Modifiez toutes les lignes ci-dessous en remplaçant « Screen dimensions » par « Screen size », sans rien changer d'autre. Veuillez omettre les images dans votre réponse.

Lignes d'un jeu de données
......

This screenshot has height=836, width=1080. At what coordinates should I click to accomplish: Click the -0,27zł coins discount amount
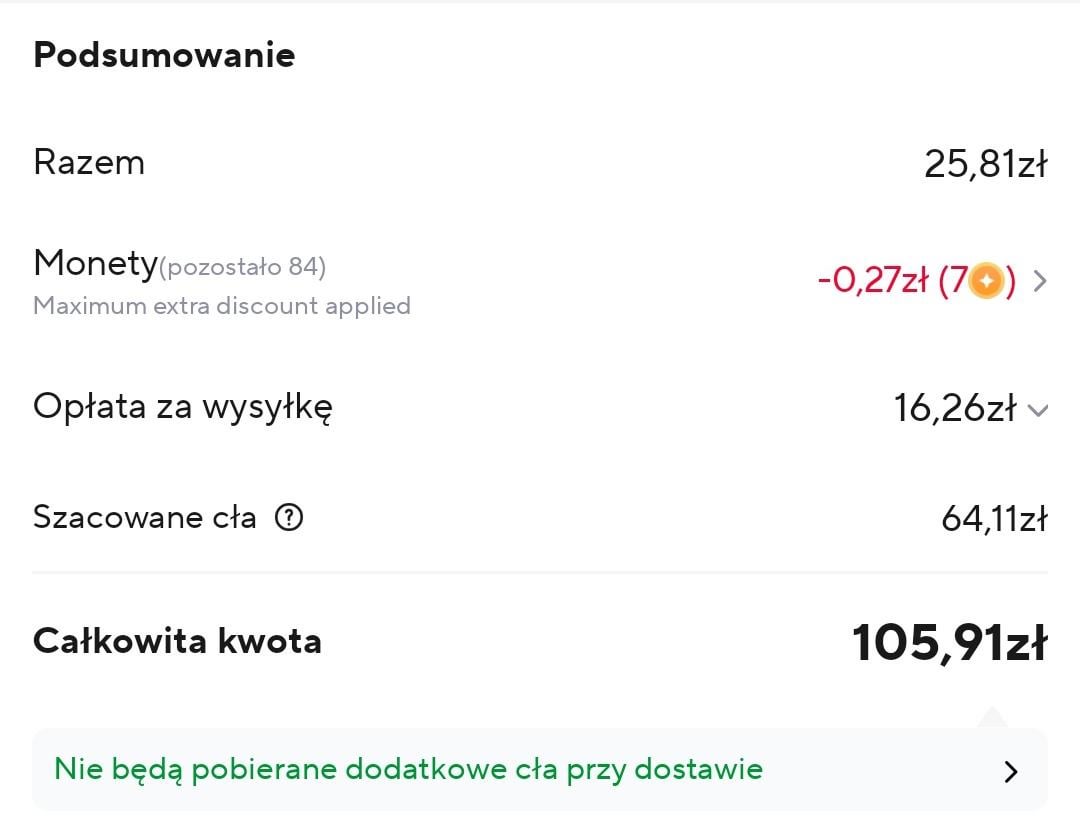click(873, 280)
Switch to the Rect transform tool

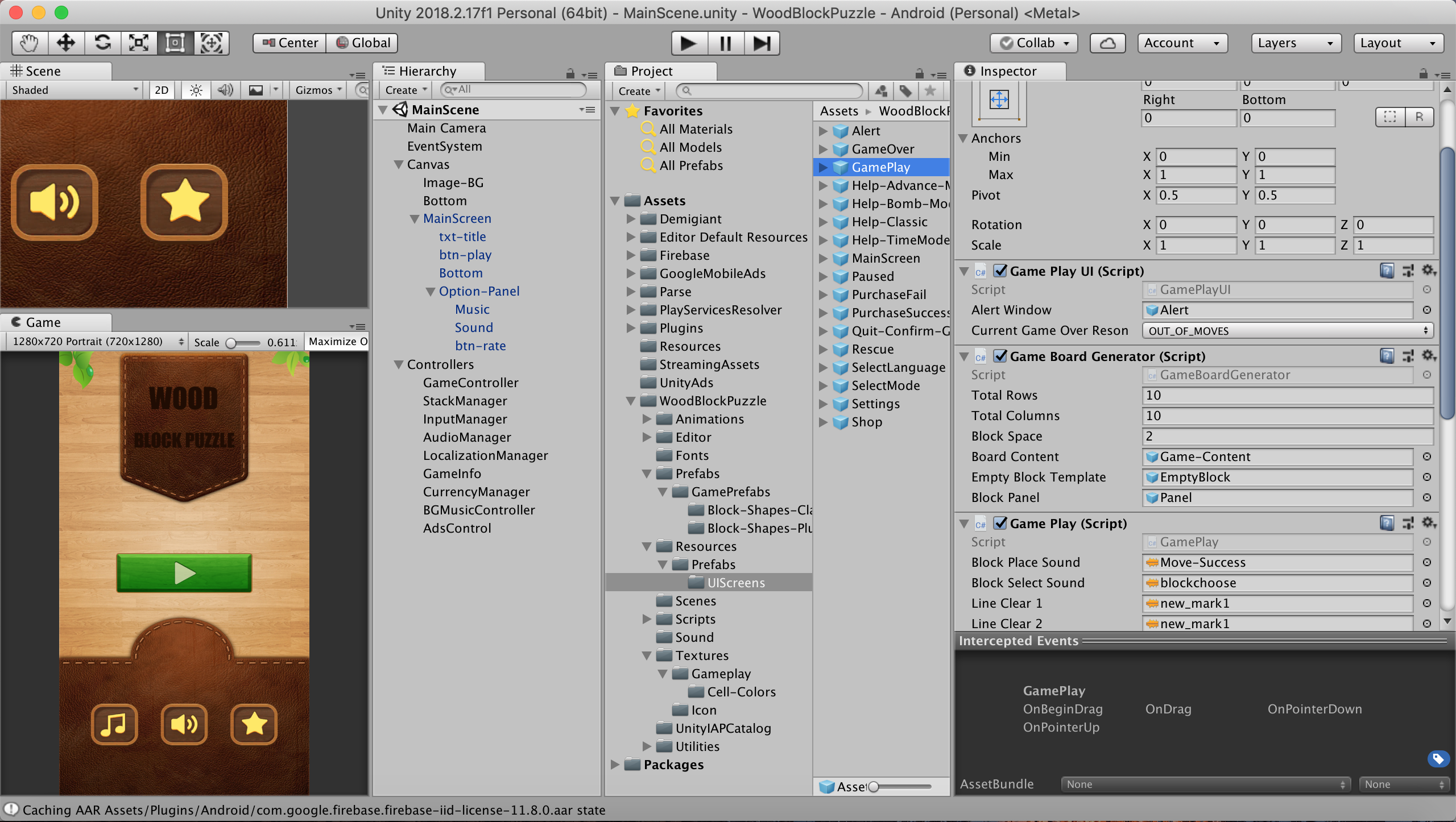[x=175, y=43]
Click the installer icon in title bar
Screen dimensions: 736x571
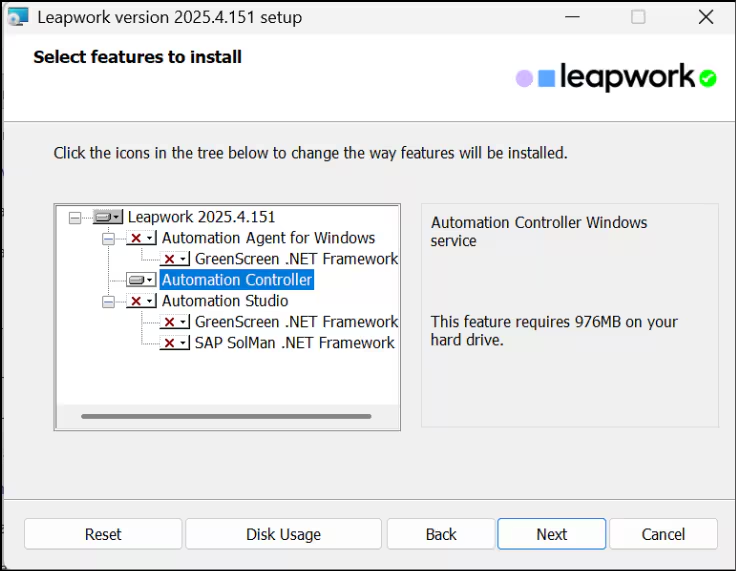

......

Problème résolu
This screenshot has height=836, width=1080. At what coordinates should I click to accomplish: Click the -0,27zł coins discount amount
click(873, 280)
Switch to the Rect transform tool

[x=175, y=43]
Click the installer icon in title bar
Screen size: 736x571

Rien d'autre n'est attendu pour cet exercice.